Hypoxia-driven HIF1A-HK2-dependent glycolytic reprogramming contributes to sorafenib tolerance in hepatocellular carcinoma

Background Hepatocellular carcinoma (HCC) is characterized by pronounced hypoxia and suboptimal response to sorafenib, but how hypoxia in defined malignant cell subsets drives metabolic adaptation and drug tolerance remains unclear. This study aimed to identify hypoxia-dominant tumor populations, derive a hypoxia-related risk signature, and determine whether a HIF1A-HK2 axis mediates glycolytic reprogramming and sorafenib resistance through tumor cell-intrinsic mechanisms. Methods Single-cell RNA sequencing from ten HCC samples was integrated with bulk transcriptomic cohorts to define a hypoxia-enriched epithelial subcluster, construct a seven-gene hypoxia-related risk model, and screen for a stable metabolic node, followed by hypoxia modelling (1% O₂/CoCl₂), HK2 knockdown/overexpression, co-immunoprecipitation, promoter-focused structural modelling, and functional assays of glycolysis, sorafenib sensitivity and endothelial tube formation.
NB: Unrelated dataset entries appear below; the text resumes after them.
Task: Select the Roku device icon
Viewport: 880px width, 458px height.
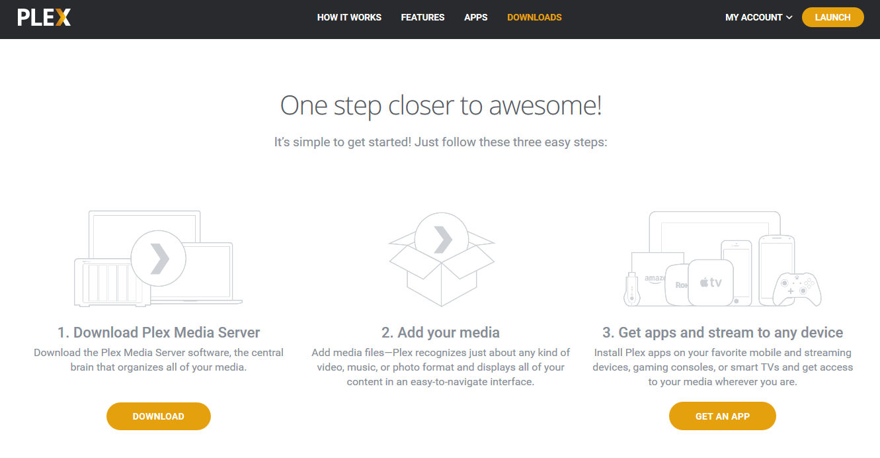Action: point(676,285)
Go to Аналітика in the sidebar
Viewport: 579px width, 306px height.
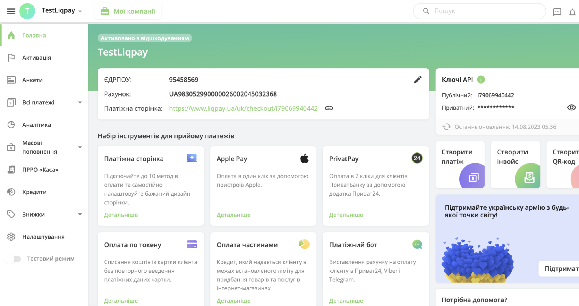pos(36,125)
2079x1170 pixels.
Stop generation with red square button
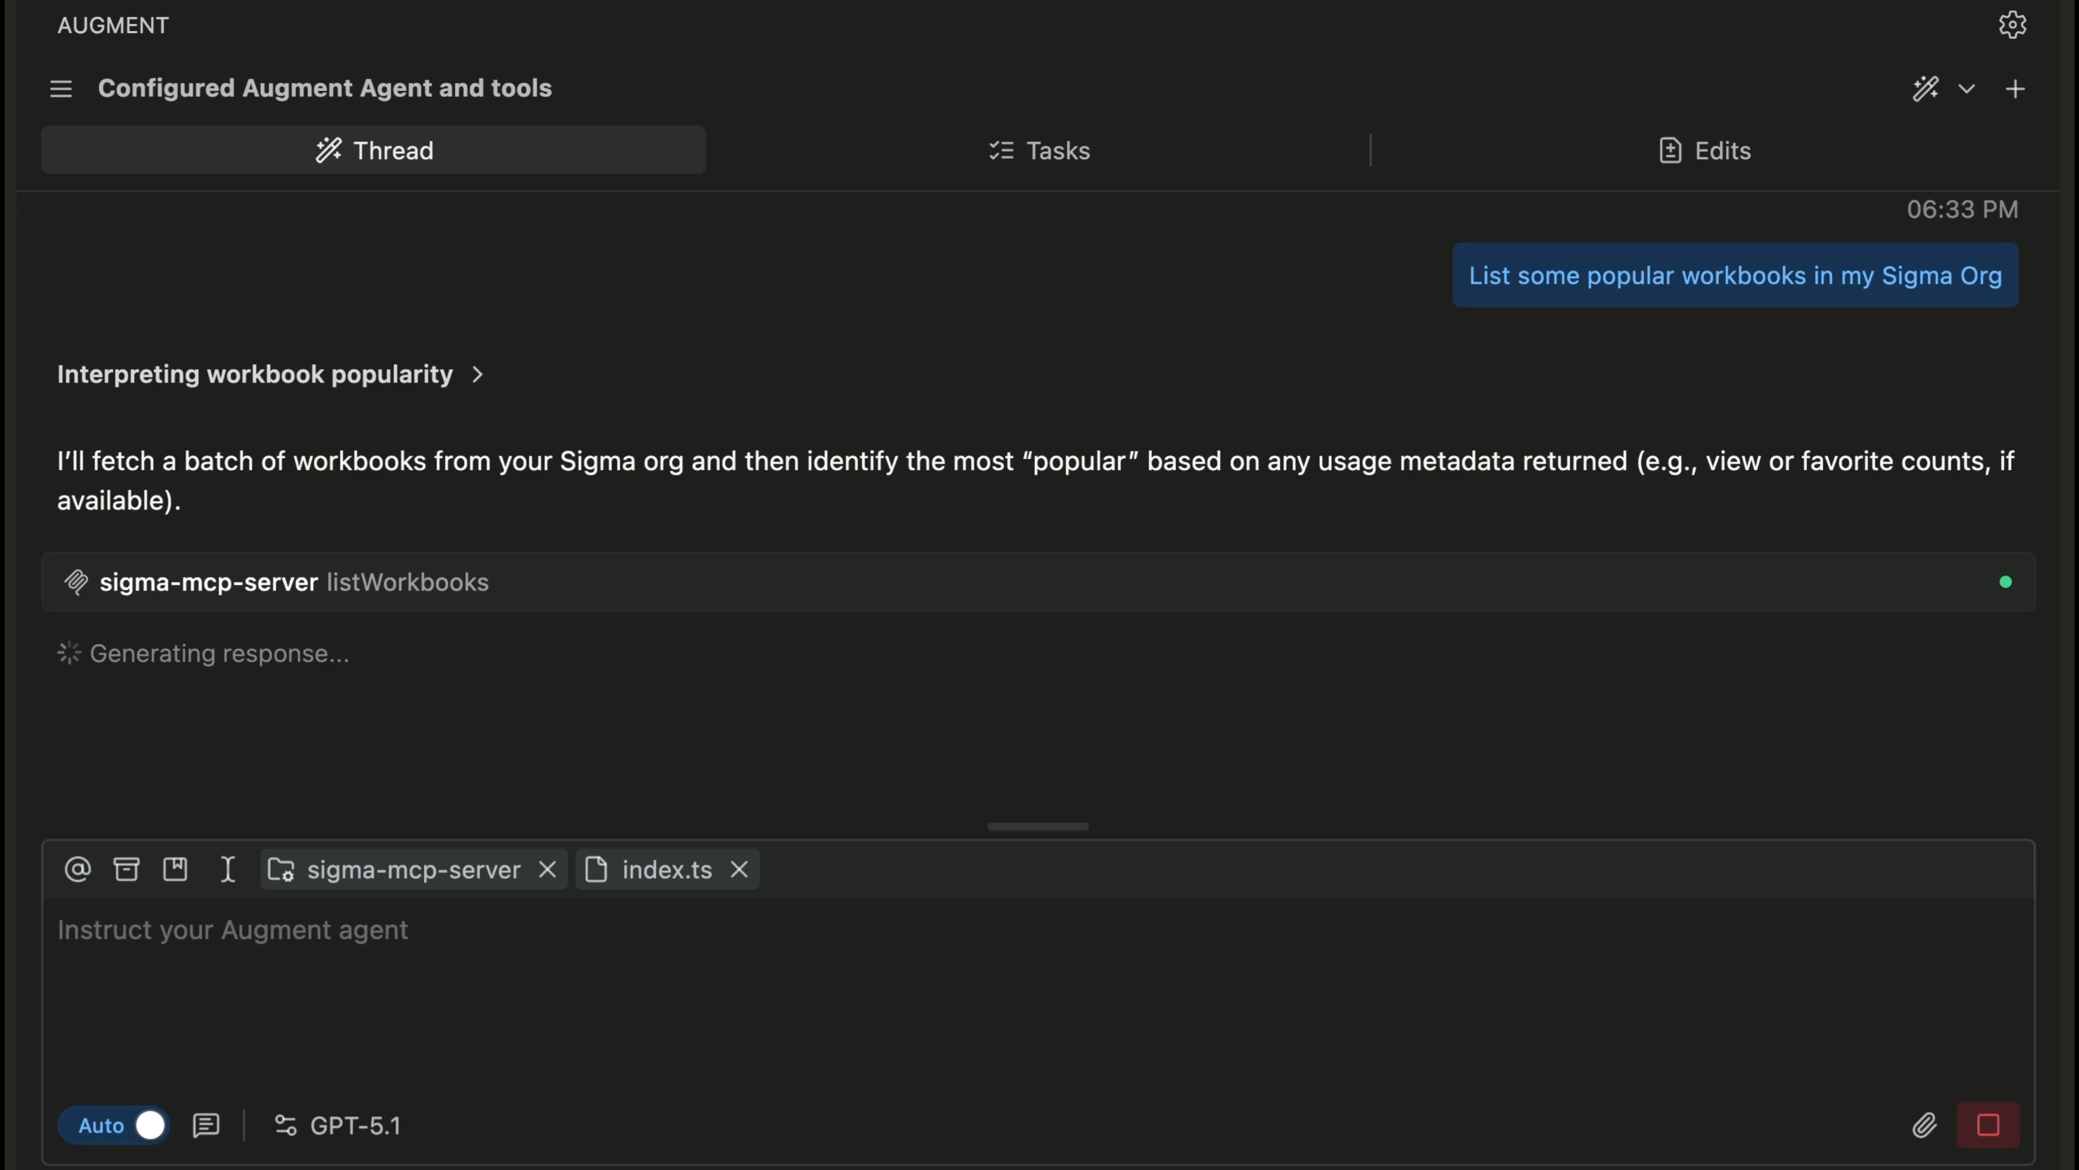click(x=1988, y=1125)
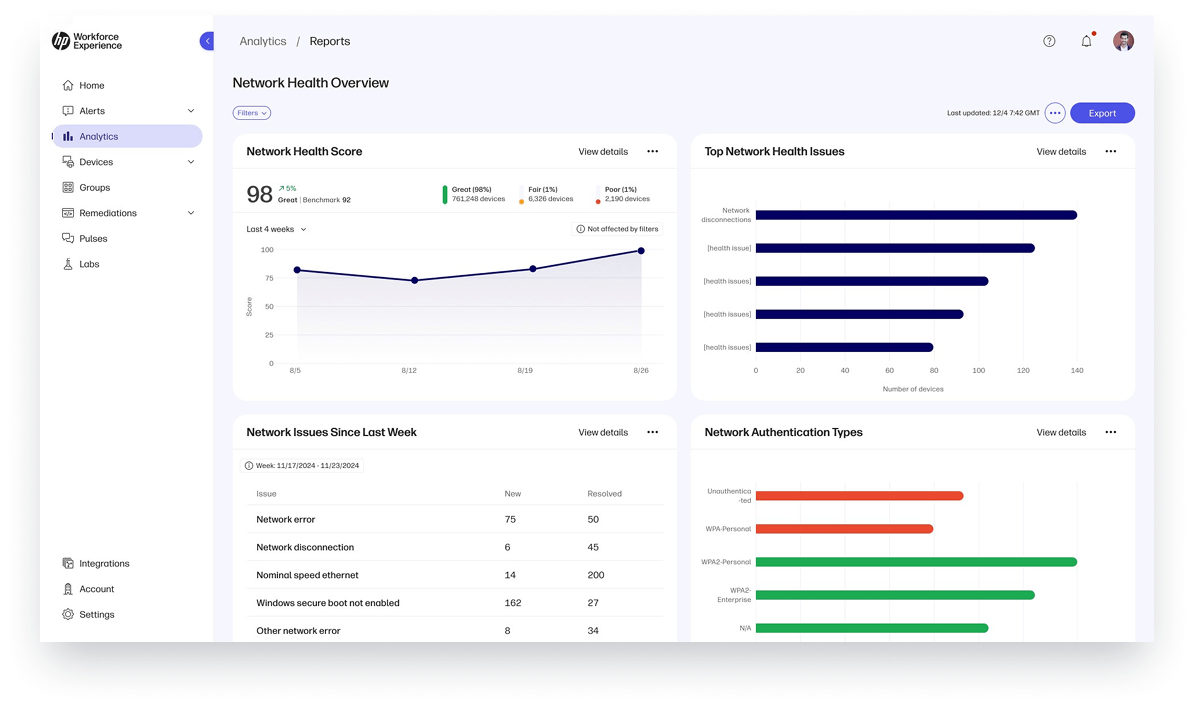The image size is (1194, 707).
Task: Open more options next to Export
Action: tap(1055, 113)
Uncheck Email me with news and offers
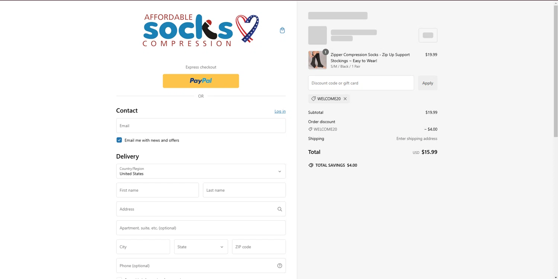This screenshot has width=558, height=279. 119,140
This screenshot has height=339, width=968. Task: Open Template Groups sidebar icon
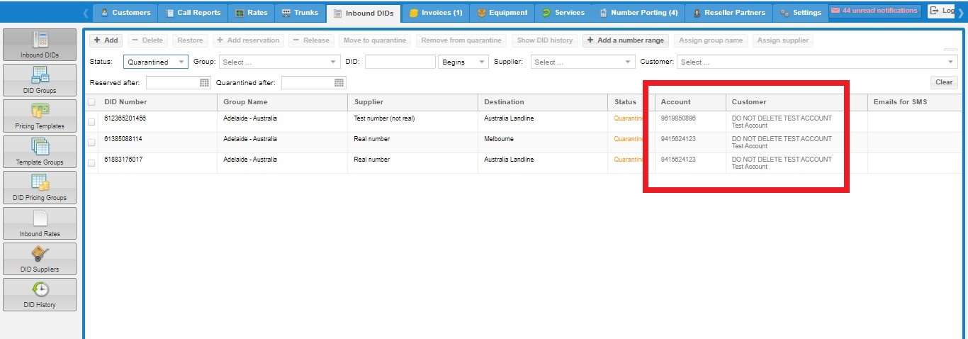click(40, 148)
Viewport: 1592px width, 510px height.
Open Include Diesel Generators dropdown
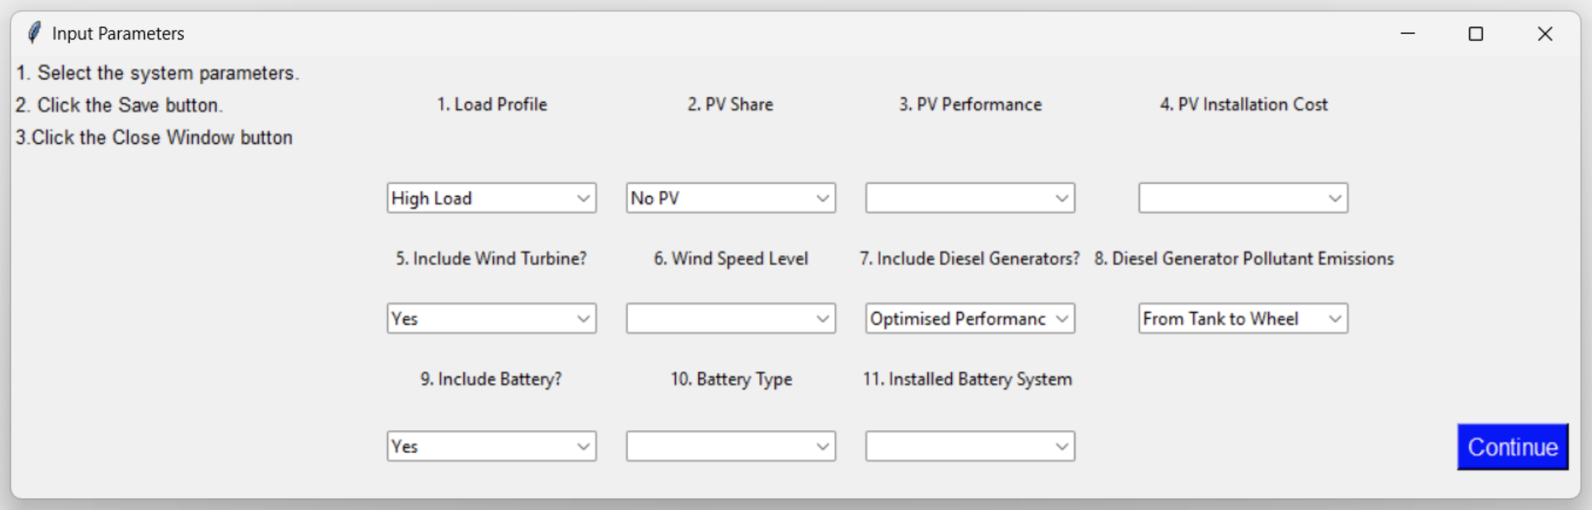(x=969, y=319)
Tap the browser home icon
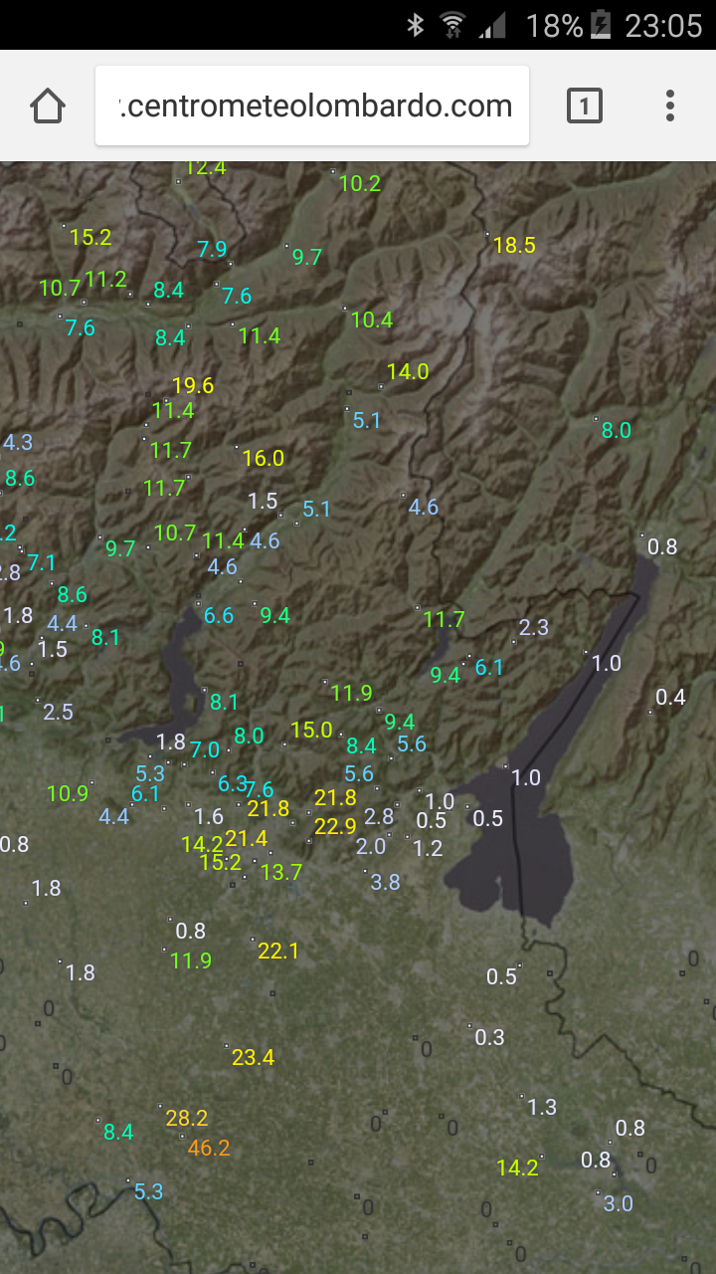Viewport: 716px width, 1274px height. coord(48,106)
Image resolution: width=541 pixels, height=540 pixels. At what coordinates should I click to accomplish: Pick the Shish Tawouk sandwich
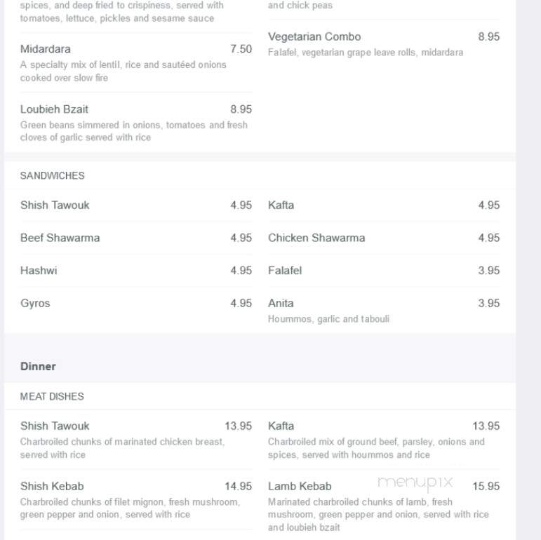coord(136,205)
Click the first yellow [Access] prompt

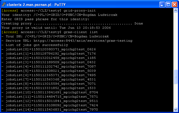[10, 11]
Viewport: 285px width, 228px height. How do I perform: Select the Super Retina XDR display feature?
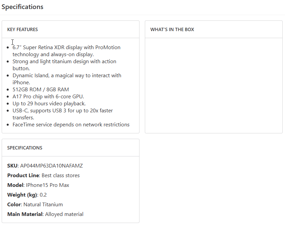click(66, 47)
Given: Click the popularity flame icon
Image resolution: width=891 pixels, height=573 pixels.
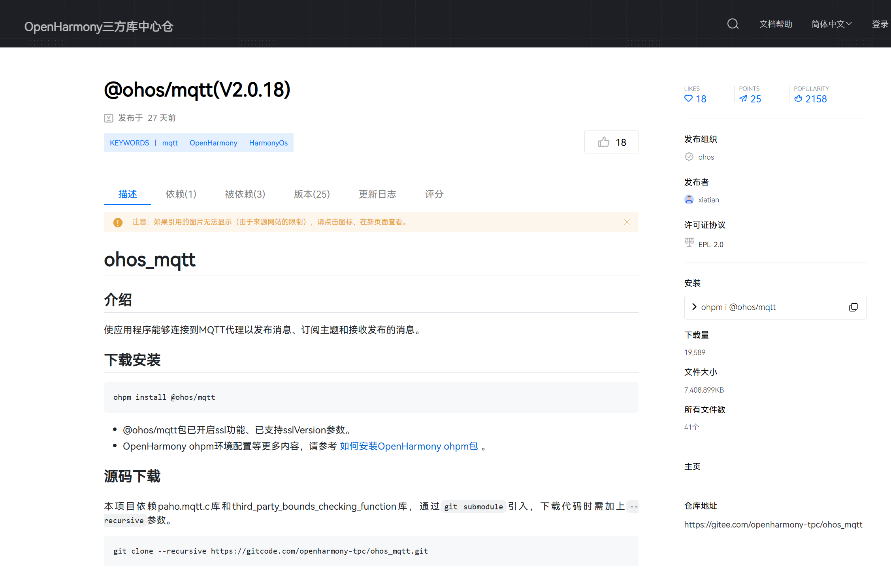Looking at the screenshot, I should [x=798, y=99].

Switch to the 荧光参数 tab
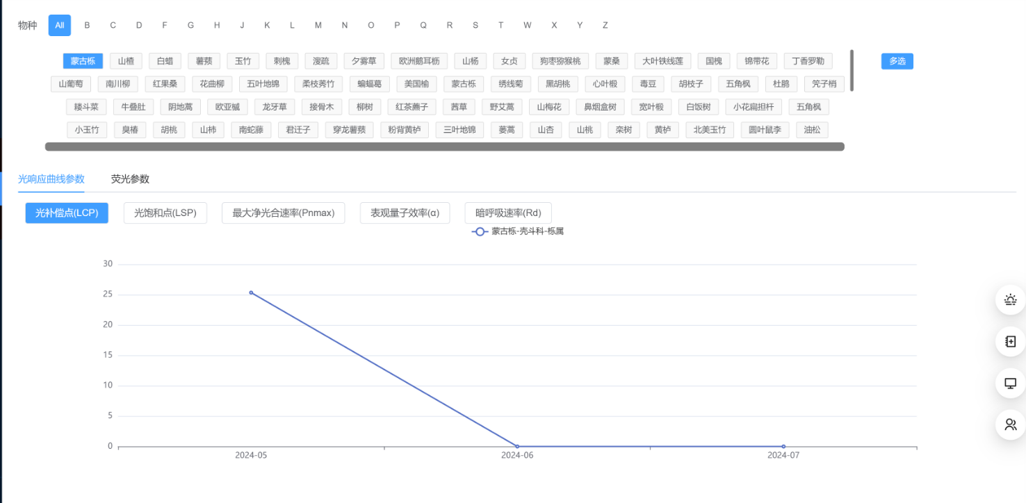pyautogui.click(x=130, y=179)
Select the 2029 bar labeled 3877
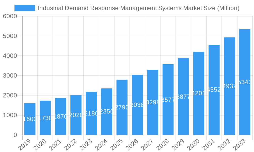 [183, 96]
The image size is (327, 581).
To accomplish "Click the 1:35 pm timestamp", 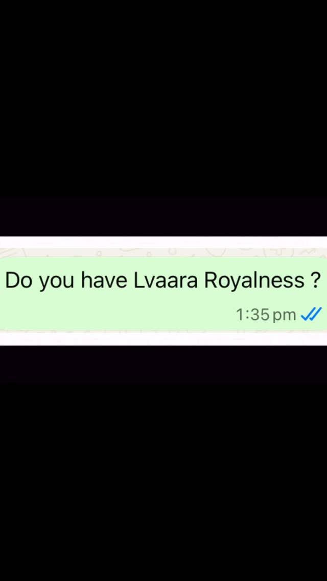I will coord(266,315).
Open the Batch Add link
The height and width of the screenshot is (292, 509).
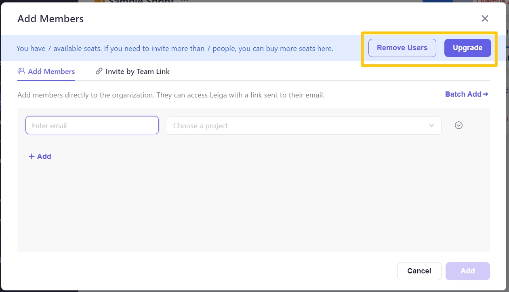(463, 94)
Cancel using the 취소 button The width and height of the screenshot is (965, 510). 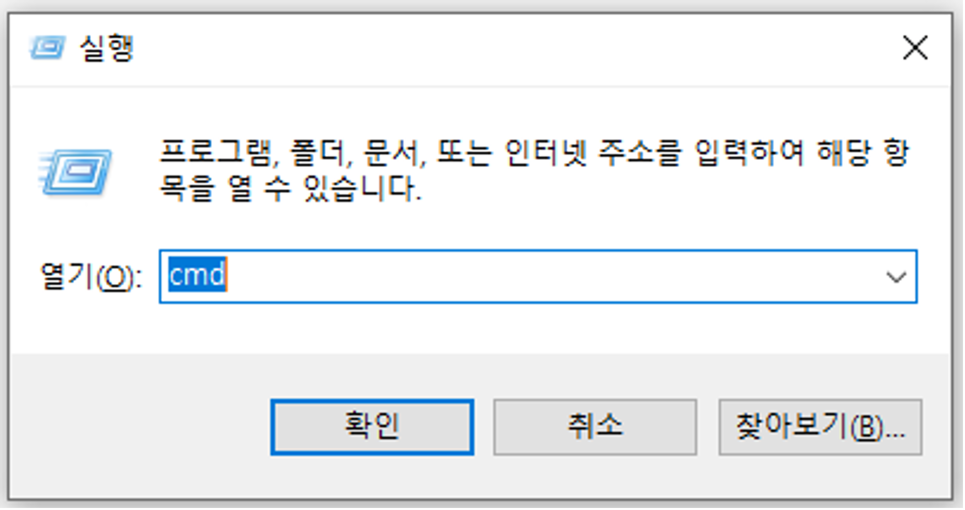click(596, 428)
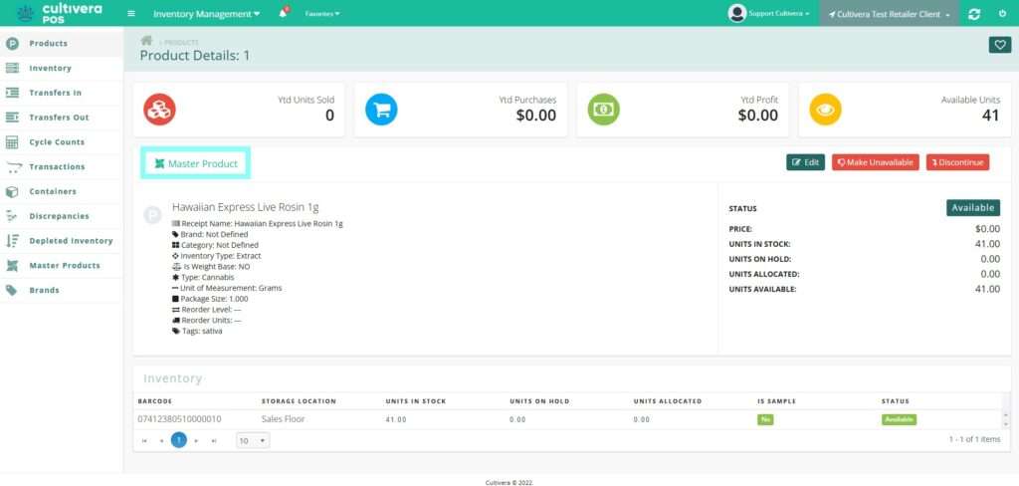Select Master Products in sidebar
The image size is (1019, 486).
(64, 266)
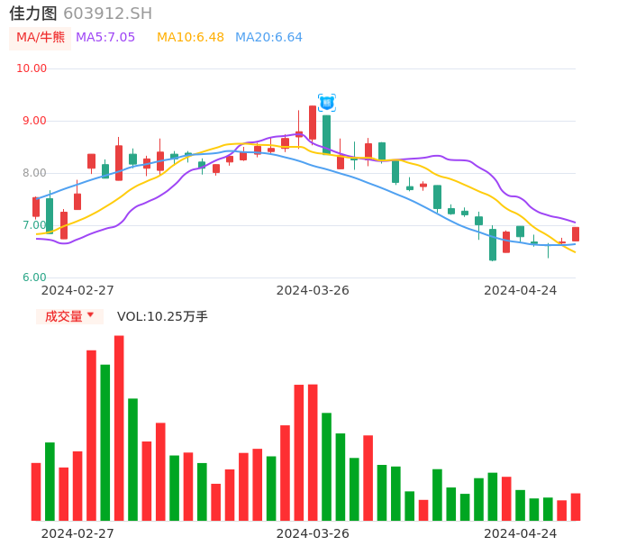This screenshot has height=546, width=618.
Task: Click the 9.00 price axis label
Action: click(x=34, y=121)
Results The analysis identified a hypoxia-high malignant subcluster whose gene set generated a seven-gene signature that stratified survival and reflected activation of hypoxia and glycolysis pathways; HK2 was consistently retained across subcluster screening, risk modelling and pathway annotation, and in vitro HIF1A stabilization increased HK2 expression, glycolytic flux and sorafenib survival, while HK2 knockdown reduced glycolysis and partially restored sorafenib sensitivity and HK2 overexpression in normoxia reproduced a hypoxia-like metabolic and drug-response profile without major effects on endothelial tube formation. Conclusions These findings indicate that a hypoxia-associated HIF1A-HK2 axis acts as a tumor cell-intrinsic driver of glycolytic support for sorafenib tolerance and suggest that hypoxia- and glycolysis-related features may refine risk stratification and inform metabolic co-targeting strategies in HCC.